INDIVIDUALS 1. The authority citation for part 6 continues to read as follows:

Authority: Sections 215 and 224 of the Public Health Service

Act, 42 U.S.C. 216 and 233. 2. In Sec. 6.6, revise paragraph (e) to read as follows:

Sec. 6.6 Covered acts and omissions.

* * * * *

(e) For the specific activities described in this paragraph, when carried out by an entity that has been covered under paragraph (c) of this section, the Department has determined that coverage is provided under paragraph (d) of this section, without the need for specific application for a coverage determination under paragraph (d) of this section, if the activity or arrangement in question fits squarely within the examples of activities listed below; otherwise, the health center should seek a particularized determination of coverage under paragraph (d) of this section.

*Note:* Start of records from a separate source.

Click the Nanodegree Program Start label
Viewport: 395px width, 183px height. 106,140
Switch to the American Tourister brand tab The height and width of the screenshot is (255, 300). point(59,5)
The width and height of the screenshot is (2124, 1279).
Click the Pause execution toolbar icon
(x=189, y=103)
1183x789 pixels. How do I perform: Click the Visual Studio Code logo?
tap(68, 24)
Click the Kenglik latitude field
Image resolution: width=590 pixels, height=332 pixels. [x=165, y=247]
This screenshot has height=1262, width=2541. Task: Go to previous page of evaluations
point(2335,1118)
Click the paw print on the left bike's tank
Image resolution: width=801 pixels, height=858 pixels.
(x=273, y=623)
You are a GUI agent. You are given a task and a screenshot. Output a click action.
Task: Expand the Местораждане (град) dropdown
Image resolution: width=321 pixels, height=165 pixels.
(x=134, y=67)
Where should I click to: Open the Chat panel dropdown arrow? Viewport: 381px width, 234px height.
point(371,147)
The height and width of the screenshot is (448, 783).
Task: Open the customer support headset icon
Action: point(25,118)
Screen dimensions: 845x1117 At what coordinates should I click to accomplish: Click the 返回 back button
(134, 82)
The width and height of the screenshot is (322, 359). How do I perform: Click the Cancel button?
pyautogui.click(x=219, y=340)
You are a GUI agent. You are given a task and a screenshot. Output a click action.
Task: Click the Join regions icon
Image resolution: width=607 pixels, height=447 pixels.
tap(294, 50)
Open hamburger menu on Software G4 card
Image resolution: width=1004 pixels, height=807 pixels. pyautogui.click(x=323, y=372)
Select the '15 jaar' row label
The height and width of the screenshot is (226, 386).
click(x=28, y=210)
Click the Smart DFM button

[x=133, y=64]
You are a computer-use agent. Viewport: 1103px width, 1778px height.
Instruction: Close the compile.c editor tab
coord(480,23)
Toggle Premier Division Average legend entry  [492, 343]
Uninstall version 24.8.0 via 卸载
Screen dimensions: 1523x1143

(1) Community-Wide Interventions. (i) School-Based Clinics. Health center staff provide primary and preventive health care services at a facility located in a school or on school grounds. The health center has a written affiliation agreement with the school.

(ii) School-Linked Clinics. Health center staff provide primary and preventive health care services, at a site not located on school grounds, to students of one or more schools. The health center has a written affiliation agreement with each school.

(iii) Health Fairs. Health center staff conduct an event to attract community members for purposes of performing health assessments. Such events may be held in the health center, outside on its grounds, or elsewhere in the community.

(iv) Immunization Campaigns. Health center staff conduct an event to immunize individuals against infectious illnesses. The event may be held at the health center, schools, or elsewhere in the community.

(v) Migrant Camp Outreach. Health center staff travel to a migrant farmworker residence camp to conduct intake screening to determine those in need of clinic services (which may mean health care is provided at the time of such intake activity or during subsequent clinic staff visits to the camp).

(vi) Homeless Outreach. Health center staff travel to a shelter for homeless persons, or a street location where homeless persons congregate, to conduct intake screening to determine those in need of clinic services (which may mean health care is provided at the time of such intake activity or during subsequent clinic staff visits to that location).

(2) Hospital-Related Activities. Periodic hospital call or hospital emergency room coverage is required by the hospital as a condition for obtaining hospital admitting privileges. There must also be documentation for the particular health care provider that this coverage is a condition of employment at the health center.

(3) Coverage-Related Activities. As part of a health center's arrangement with local community providers for after-hours coverage of its patients, the health center's providers are required by their employment contract to provide periodic or occasional cross-coverage for patients of these providers.

(4) Coverage in Certain Individual Emergencies. A health center provider is providing or undertaking to provide covered services to a health center patient within the approved scope of project of the center, or to an individual who is not a patient of the health center under the conditions set forth in this rule, when the provider is then asked, called upon, or undertakes, at or near that location and as the result of a non-health center patient's emergency situation, to temporarily treat or assist in treating that non-health center patient.

In addition to any other documentation required for the original services, the health center must have documentation (such as employee manual provisions, health center bylaws, or an employee contract) that the provision of individual emergency treatment, when the practitioner is already providing or undertaking to provide covered services, is a condition of employment at the health center.